§ **Exercise objective**
A faithful transcription is wanted of the lines from the top of the material through the line that holds "Word of the Day (28, 2141)", both ends included, leaving out the pictures.
• • •
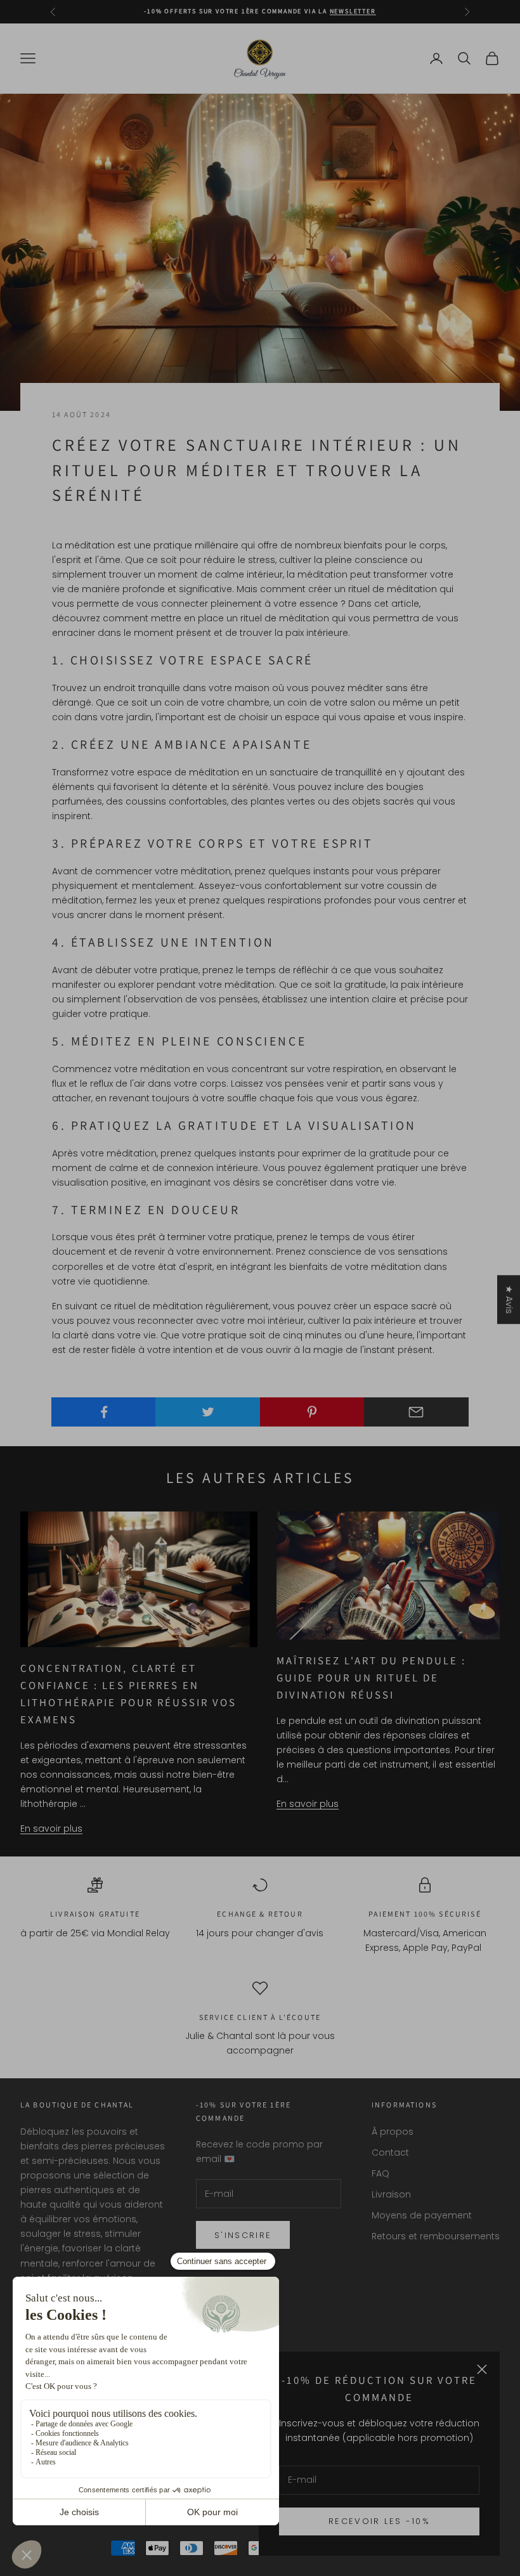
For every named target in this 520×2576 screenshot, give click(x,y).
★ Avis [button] (509, 1299)
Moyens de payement (422, 2215)
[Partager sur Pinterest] (312, 1412)
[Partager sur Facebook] (103, 1412)
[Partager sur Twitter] (207, 1412)
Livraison (391, 2194)
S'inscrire (242, 2235)
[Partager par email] (416, 1412)
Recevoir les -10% (379, 2521)
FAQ (380, 2173)
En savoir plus (51, 1828)
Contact (390, 2152)
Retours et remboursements (436, 2236)
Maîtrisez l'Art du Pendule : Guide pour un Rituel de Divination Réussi (371, 1678)
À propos (392, 2131)
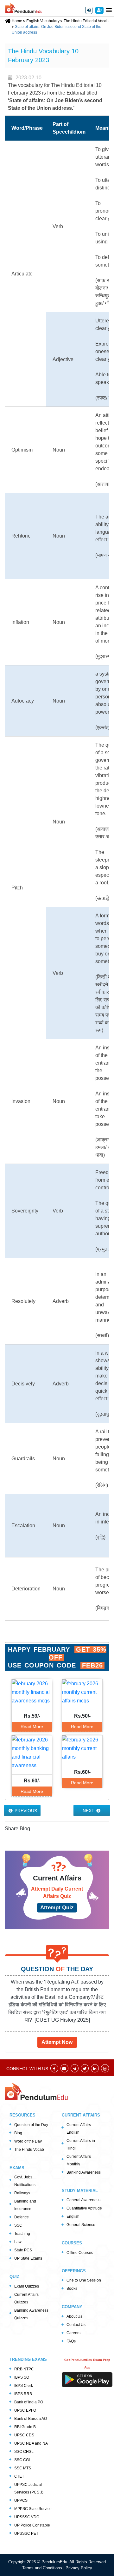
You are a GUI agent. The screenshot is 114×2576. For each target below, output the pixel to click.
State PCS (23, 2250)
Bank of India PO (28, 2402)
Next (89, 1810)
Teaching (22, 2233)
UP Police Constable (32, 2525)
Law (18, 2242)
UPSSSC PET (26, 2533)
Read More (32, 1726)
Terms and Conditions (42, 2568)
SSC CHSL (24, 2451)
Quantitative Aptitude (84, 2208)
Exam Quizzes (26, 2286)
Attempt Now (57, 2042)
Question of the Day (31, 2125)
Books (71, 2288)
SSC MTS (22, 2468)
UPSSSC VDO (26, 2517)
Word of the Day (28, 2141)
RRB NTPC (24, 2369)
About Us (74, 2316)
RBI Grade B (25, 2427)
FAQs (71, 2341)
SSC (18, 2225)
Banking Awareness (83, 2172)
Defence (21, 2217)
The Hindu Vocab (29, 2149)
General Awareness (83, 2200)
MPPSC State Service (33, 2509)
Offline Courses (79, 2252)
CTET (19, 2476)
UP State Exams (28, 2258)
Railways (22, 2193)
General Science (80, 2225)
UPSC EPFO (25, 2410)
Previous (25, 1810)
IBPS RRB (23, 2394)
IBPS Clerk (23, 2385)
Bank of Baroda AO (30, 2418)
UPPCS (21, 2500)
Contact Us (76, 2324)
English (72, 2216)
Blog (18, 2133)
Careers (73, 2333)
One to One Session (83, 2280)
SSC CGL (22, 2460)
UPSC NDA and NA (31, 2443)
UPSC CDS (24, 2435)
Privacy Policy (79, 2568)
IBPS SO (21, 2377)
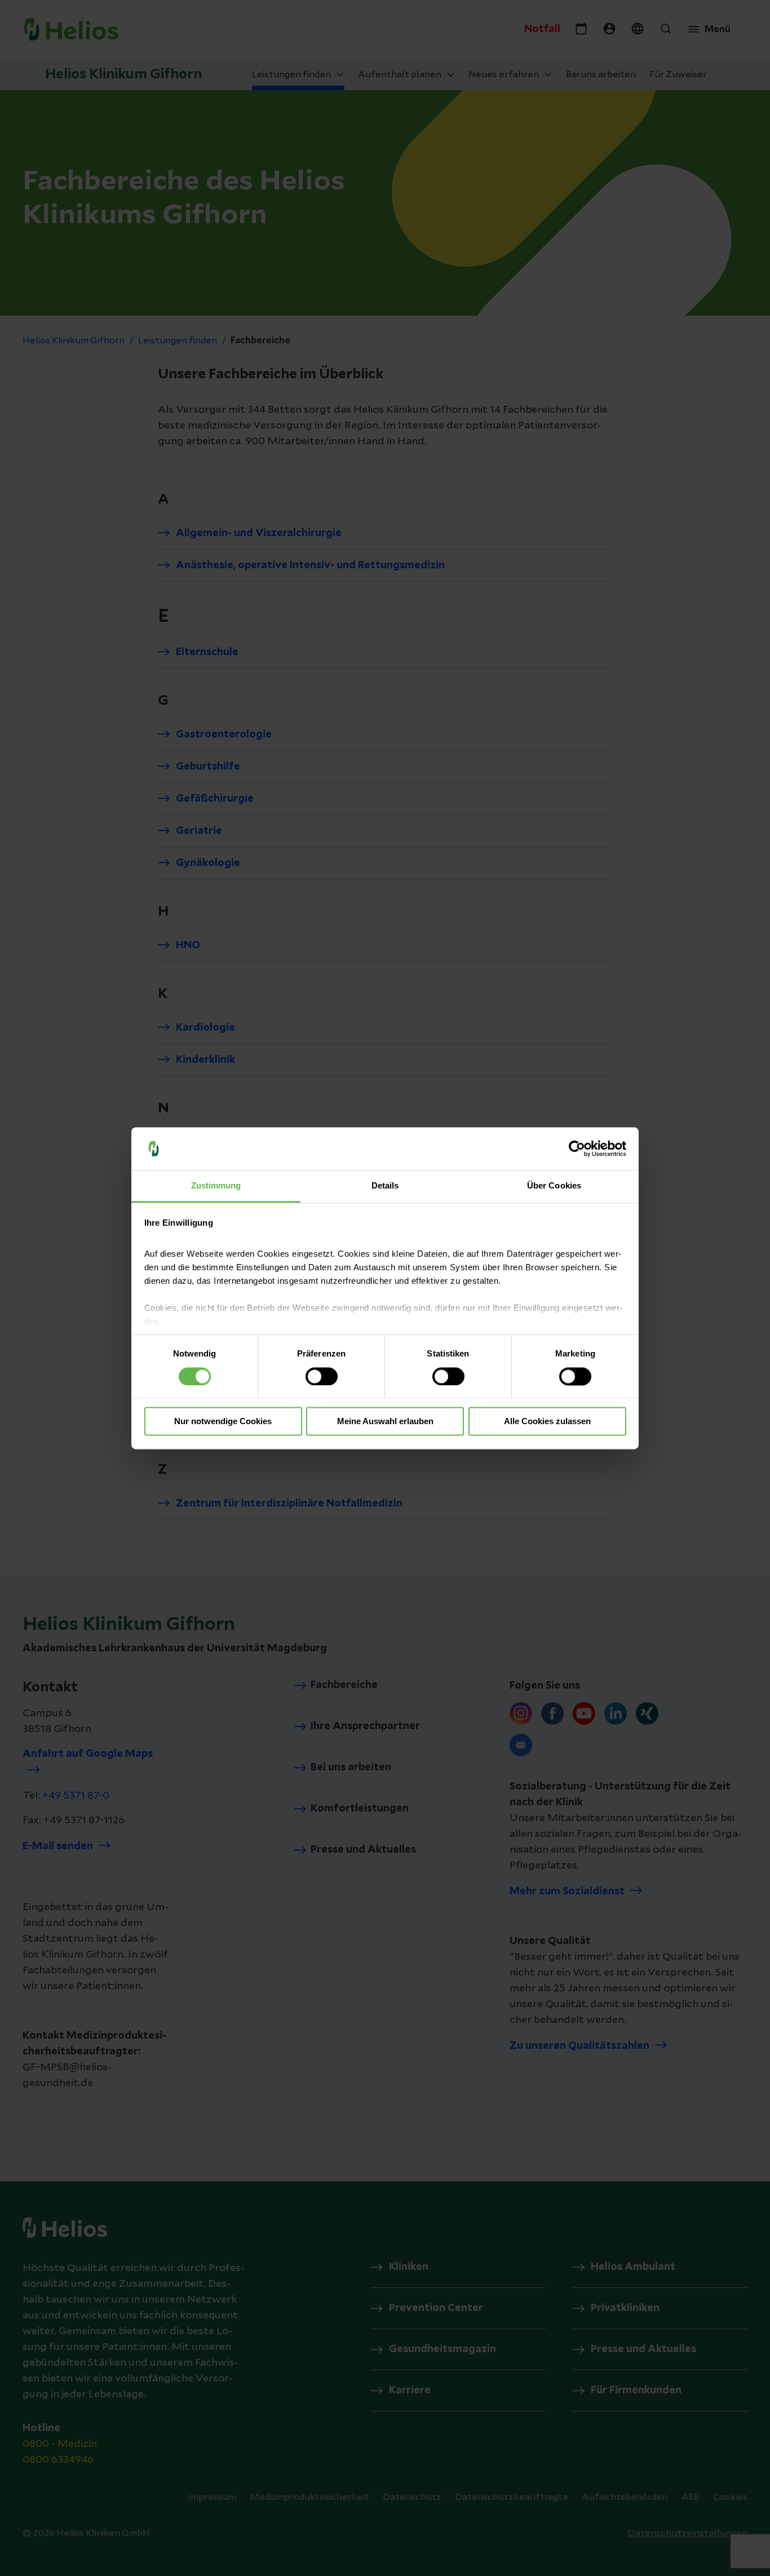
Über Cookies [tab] (554, 1186)
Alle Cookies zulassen (547, 1421)
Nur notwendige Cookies (223, 1421)
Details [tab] (385, 1186)
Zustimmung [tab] (216, 1186)
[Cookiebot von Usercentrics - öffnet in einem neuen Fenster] (577, 1148)
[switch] (322, 1376)
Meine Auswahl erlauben (385, 1421)
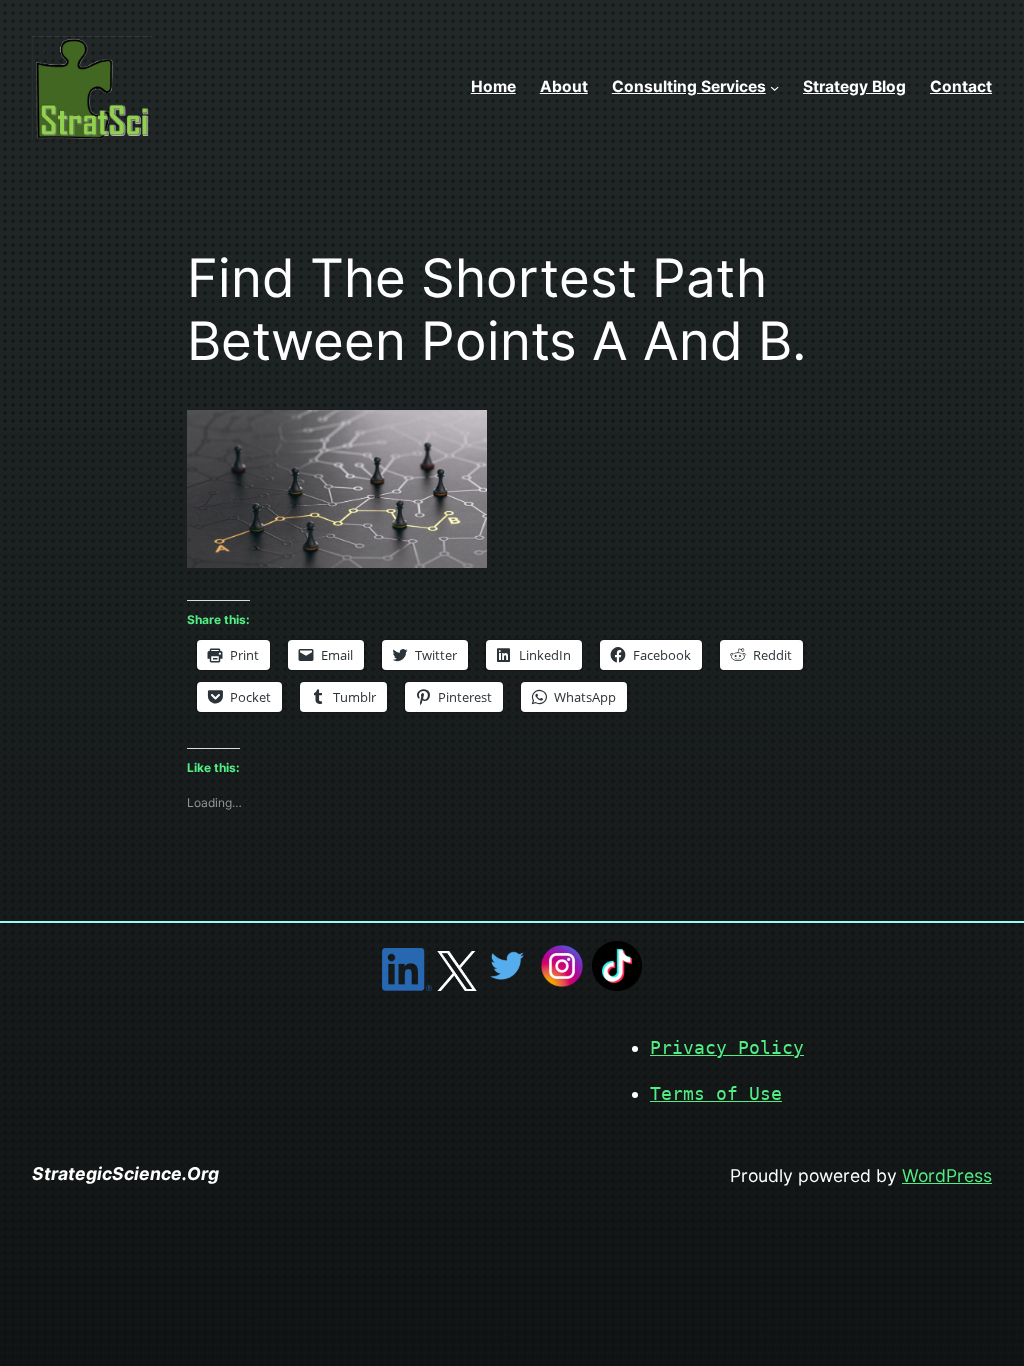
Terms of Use (716, 1094)
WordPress (947, 1175)
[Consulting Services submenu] (774, 87)
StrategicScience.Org (125, 1173)
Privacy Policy (727, 1048)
• • •
§ **Result of the exercise**
For every named target in this 520×2576 screenshot, give click(x,y).
★ Avis [button] (509, 1299)
Moyens de payement (422, 2215)
[Partager sur Pinterest] (312, 1412)
[Partager sur Facebook] (103, 1412)
[Partager sur Twitter] (207, 1412)
Livraison (391, 2194)
S'inscrire (242, 2235)
[Partager par email] (416, 1412)
Recevoir les -10% (379, 2521)
FAQ (380, 2173)
En savoir plus (51, 1828)
Contact (390, 2152)
Retours et remboursements (436, 2236)
Maîtrisez l'Art du Pendule : Guide pour un Rituel de Divination Réussi (371, 1678)
À propos (392, 2131)
You are a GUI agent. The screenshot is 114×2576. For each target below, output the pixel to click.
State PCS (23, 2250)
Bank of India PO (28, 2402)
Next (89, 1810)
Teaching (22, 2233)
UP Police Constable (32, 2525)
Law (18, 2242)
UPSSSC PET (26, 2533)
Read More (32, 1726)
Terms and Conditions (42, 2568)
SSC CHSL (24, 2451)
Quantitative Aptitude (84, 2208)
Exam Quizzes (26, 2286)
Attempt Now (57, 2042)
Question of the Day (31, 2125)
Books (71, 2288)
SSC MTS (22, 2468)
UPSSSC VDO (26, 2517)
Word of the Day (28, 2141)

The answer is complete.